**** Data supplied ****

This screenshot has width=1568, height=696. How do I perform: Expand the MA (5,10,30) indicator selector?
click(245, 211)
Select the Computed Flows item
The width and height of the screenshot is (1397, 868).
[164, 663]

****

### Work instructions:
Extract the complete set of records unchanged.

### Task output:
This screenshot has width=1568, height=696. How do I perform: Expand the MA (5,10,30) indicator selector?
click(245, 211)
Select the Computed Flows item
The width and height of the screenshot is (1397, 868).
[164, 663]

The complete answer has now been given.